Items listed in a dataset:
*** Begin section ***

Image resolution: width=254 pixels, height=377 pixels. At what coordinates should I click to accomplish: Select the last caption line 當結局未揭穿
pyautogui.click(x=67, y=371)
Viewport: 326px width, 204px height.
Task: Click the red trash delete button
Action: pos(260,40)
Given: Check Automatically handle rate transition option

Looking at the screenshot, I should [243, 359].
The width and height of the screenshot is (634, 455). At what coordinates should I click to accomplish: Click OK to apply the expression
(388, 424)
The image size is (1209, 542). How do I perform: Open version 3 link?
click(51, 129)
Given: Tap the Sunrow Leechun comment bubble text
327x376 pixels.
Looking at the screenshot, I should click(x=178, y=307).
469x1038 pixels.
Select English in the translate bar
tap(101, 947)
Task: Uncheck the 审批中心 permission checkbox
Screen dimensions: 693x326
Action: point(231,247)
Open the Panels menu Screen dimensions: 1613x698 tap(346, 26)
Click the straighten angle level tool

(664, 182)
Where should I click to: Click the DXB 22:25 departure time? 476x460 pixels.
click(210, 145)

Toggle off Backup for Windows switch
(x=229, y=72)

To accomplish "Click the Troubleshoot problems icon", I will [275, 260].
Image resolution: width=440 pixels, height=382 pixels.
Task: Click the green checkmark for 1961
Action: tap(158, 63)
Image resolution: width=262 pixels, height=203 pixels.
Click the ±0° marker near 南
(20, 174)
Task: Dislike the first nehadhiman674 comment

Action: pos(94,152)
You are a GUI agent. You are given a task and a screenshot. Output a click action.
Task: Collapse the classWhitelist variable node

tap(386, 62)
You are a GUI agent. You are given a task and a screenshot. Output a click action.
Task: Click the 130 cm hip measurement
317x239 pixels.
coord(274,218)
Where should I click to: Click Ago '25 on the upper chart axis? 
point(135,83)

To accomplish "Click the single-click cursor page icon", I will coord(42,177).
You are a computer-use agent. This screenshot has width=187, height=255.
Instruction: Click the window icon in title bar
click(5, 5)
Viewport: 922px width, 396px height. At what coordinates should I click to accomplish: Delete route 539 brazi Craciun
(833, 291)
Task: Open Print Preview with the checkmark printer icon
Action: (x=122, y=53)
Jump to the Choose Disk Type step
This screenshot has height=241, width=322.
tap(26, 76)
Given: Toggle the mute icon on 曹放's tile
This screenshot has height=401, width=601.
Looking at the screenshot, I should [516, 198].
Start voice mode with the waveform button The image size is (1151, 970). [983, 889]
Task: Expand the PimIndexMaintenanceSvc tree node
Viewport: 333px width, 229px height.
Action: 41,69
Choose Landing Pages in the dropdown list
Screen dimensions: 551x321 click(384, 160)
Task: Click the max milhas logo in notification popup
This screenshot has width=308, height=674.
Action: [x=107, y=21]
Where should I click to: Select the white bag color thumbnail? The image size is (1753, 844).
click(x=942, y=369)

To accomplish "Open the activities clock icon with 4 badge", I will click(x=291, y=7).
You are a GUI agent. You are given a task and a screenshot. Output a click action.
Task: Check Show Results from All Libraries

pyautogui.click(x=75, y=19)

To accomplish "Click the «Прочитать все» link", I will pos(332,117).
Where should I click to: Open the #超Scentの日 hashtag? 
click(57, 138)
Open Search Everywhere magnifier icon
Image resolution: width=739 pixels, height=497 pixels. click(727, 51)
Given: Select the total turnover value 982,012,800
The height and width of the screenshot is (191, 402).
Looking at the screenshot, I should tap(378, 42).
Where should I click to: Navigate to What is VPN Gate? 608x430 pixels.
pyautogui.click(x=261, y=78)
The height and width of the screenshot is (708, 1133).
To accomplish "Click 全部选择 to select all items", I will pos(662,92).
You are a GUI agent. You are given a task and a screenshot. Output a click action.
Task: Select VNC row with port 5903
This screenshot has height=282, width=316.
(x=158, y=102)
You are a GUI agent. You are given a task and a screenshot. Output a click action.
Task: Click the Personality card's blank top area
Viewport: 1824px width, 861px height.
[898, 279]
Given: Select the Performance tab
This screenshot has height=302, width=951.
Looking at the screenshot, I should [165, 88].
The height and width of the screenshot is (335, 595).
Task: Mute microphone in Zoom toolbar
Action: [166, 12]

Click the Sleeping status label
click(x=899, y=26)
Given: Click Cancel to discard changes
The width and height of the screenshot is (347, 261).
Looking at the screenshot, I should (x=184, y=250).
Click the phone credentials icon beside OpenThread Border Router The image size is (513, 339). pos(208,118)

*** End section ***

# Directions:
In the answer, please give only the lines from the line containing "Task: Select VNC row with port 5903" through the final line of the data, copied exactly.

# Solution to this problem:
Task: Select VNC row with port 5903
This screenshot has height=282, width=316.
(x=158, y=102)
You are a GUI agent. You are given a task and a screenshot. Output a click action.
Task: Click the Personality card's blank top area
Viewport: 1824px width, 861px height.
[898, 279]
Given: Select the Performance tab
This screenshot has height=302, width=951.
Looking at the screenshot, I should [165, 88].
The height and width of the screenshot is (335, 595).
Task: Mute microphone in Zoom toolbar
Action: [166, 12]

Click the Sleeping status label
click(x=899, y=26)
Given: Click Cancel to discard changes
The width and height of the screenshot is (347, 261).
Looking at the screenshot, I should (x=184, y=250).
Click the phone credentials icon beside OpenThread Border Router The image size is (513, 339). pos(208,118)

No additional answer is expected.